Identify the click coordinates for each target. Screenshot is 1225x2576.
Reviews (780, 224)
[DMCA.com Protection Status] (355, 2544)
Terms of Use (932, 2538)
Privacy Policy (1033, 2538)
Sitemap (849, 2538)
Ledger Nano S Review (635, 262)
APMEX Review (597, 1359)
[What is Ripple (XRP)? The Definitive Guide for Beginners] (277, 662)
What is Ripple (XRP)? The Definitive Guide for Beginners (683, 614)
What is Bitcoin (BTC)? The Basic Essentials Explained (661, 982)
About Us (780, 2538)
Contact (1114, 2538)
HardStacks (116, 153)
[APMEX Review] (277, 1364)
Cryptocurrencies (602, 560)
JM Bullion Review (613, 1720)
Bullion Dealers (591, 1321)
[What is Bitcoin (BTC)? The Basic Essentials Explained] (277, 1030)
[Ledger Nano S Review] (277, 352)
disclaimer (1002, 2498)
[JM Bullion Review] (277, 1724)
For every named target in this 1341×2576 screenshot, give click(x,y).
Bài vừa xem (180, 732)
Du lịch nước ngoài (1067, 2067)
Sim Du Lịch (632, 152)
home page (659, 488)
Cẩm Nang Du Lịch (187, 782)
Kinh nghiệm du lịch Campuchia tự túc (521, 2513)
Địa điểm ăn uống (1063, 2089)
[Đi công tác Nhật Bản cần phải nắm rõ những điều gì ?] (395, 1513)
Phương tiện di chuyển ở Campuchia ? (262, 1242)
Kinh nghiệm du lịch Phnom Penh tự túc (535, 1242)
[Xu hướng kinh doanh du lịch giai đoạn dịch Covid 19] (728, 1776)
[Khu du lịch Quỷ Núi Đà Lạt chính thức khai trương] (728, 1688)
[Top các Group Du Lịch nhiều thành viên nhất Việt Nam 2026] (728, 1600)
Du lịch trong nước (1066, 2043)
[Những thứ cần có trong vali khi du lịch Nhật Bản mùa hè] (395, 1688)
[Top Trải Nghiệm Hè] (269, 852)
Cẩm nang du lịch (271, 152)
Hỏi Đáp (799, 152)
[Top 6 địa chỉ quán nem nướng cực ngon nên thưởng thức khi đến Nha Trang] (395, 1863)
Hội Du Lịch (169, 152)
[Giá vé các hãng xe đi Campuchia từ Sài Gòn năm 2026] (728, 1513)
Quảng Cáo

**PROBLEM TO WORK ON:** For each line of the entries that contains the word "What", make a copy.

**RESPONSE AREA:**
[What is Ripple (XRP)? The Definitive Guide for Beginners] (277, 662)
What is Ripple (XRP)? The Definitive Guide for Beginners (683, 614)
What is Bitcoin (BTC)? The Basic Essentials Explained (661, 982)
[What is Bitcoin (BTC)? The Basic Essentials Explained] (277, 1030)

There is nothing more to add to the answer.